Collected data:

Content starts

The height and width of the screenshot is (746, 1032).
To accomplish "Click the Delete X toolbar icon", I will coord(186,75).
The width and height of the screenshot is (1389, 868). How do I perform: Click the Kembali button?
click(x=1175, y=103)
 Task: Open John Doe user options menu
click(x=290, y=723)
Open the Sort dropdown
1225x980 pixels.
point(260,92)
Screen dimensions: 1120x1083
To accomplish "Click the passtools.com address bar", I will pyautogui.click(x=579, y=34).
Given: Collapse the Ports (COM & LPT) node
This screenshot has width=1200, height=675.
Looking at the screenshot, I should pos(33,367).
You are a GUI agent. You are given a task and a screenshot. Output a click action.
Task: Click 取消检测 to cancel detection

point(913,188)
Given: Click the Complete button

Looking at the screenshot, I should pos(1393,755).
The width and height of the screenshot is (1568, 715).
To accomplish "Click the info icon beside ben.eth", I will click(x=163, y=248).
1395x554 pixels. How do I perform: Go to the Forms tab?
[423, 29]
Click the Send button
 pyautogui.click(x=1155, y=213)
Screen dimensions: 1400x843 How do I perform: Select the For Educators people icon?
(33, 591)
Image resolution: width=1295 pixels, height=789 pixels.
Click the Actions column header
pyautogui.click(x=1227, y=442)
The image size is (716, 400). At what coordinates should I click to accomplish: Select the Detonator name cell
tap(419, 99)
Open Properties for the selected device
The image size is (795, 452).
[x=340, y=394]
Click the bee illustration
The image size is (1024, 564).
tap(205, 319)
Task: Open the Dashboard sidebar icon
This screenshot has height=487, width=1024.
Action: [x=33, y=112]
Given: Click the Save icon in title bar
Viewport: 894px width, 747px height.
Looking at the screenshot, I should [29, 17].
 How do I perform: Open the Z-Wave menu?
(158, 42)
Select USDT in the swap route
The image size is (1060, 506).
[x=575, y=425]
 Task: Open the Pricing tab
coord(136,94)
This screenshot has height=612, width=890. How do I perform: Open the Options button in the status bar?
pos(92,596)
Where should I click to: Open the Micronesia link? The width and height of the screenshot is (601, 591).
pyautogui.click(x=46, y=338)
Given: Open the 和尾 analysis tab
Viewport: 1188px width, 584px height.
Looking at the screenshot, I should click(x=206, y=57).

Content ends

Every line from the one with "Select USDT in the swap route" through the last line of the records above should be returned exactly, please, and no others.

Select USDT in the swap route
The image size is (1060, 506).
[x=575, y=425]
 Task: Open the Pricing tab
coord(136,94)
This screenshot has height=612, width=890. How do I perform: Open the Options button in the status bar?
pos(92,596)
Where should I click to: Open the Micronesia link? The width and height of the screenshot is (601, 591).
pyautogui.click(x=46, y=338)
Given: Open the 和尾 analysis tab
Viewport: 1188px width, 584px height.
Looking at the screenshot, I should click(x=206, y=57).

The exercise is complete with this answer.